If automated: the model's DECISION is recorded once on a hash of its input, and the
ACTION is idempotent (upsert on a stable id / dedup token), so a retry re-applies the
same decision and never double-acts.The two lines do the routing, and the last paragraph is the part people drop. An action you decided to automate is not safe just because you decided it. It is safe when a retry of it cannot fire twice. If you cannot say how the decision is recorded and how the side effect dedups, the step is not ready to run unwatched yet, however reversible it looked.
Worked example
IllustrativeIllustrative. A constructed pipeline to show the gate and the decision/action split, not a real system.
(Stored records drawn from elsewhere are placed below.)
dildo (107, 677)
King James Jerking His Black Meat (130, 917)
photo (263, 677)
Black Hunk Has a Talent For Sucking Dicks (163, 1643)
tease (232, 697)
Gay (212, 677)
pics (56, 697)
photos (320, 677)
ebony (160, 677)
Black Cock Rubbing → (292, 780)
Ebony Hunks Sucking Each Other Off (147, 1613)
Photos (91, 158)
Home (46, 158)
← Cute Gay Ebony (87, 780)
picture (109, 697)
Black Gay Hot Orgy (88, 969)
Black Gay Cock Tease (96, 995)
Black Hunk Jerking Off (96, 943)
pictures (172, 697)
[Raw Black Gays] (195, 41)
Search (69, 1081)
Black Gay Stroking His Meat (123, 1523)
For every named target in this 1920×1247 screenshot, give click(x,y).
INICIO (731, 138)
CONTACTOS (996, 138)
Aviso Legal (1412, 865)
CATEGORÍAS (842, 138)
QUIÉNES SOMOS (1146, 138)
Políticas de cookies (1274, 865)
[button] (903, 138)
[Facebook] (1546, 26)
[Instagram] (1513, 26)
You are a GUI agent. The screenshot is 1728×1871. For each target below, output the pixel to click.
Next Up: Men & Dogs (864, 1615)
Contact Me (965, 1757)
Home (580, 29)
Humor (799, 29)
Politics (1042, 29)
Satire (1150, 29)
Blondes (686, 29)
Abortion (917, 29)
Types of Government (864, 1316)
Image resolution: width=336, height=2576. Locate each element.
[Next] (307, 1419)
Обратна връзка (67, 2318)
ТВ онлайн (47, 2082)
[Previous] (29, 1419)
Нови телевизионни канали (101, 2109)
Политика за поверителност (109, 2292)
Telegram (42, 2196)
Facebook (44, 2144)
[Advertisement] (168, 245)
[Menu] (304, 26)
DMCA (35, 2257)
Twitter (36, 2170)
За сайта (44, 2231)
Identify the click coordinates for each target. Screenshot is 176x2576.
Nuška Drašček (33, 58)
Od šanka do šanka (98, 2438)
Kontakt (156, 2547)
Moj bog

You are automating an outbound step: a trigger fires when a lead matches your profile, a model drafts a tailored email, and the email goes out. The tempting build is one step, trigger to model to send, running unattended. It puts an irreversible, outside-the-building action (a cold email to a stranger) on the automated side of the line, and it fuses the decision and the action so a hiccup after send re-rolls the draft. This is roughly the shape of a documented autonomous-outreach agent that sent 240-plus cold emails and made $0. No human ever saw a message before it left, so a deliverability problem that should have been caught on email one instead compounded across all 240. The send was the most irreversible action in the pipeline and it had the fewest eyes on it.
Reworked against the gate, the same pipeline splits at the consequence line:
You: Trigger fires on a matching lead. The model researches the account and drafts the email, both reversible and both automated. The draft lands in a review queue. The send is irreversible and reaches a stranger, so it gates: I approve the batch before anything leaves. The draft decision is recorded on a hash of the lead id, and the send dedups on
lead_id + campaign_id, so re-running a failed batch re-sends nothing that already went.
The split is not "automate less." Research and drafting, the mechanical 80%, run fully unattended; only the irreversible 20% keeps a person. And the part that does fire automatically fires safely, because the decision is pinned and the action is write-once. The cost is a review queue and two small engineering habits; the return is that no irreversible action ever fires unseen, or twice.
One last lever sits on the trigger itself, not the action. A weak trigger fires the automated half against the wrong target, and no amount of idempotency rescues a precisely-executed irrelevant action. Stacking signals before firing, so the agent waits for three independent reasons to act rather than one, is the cheapest quality gain available: accounts with three or more stacked signals convert at roughly 2.4 times a single-signal account. Automation is only as good as the trigger that starts it, so spend as much care on what makes the agent act as on what it does once it has.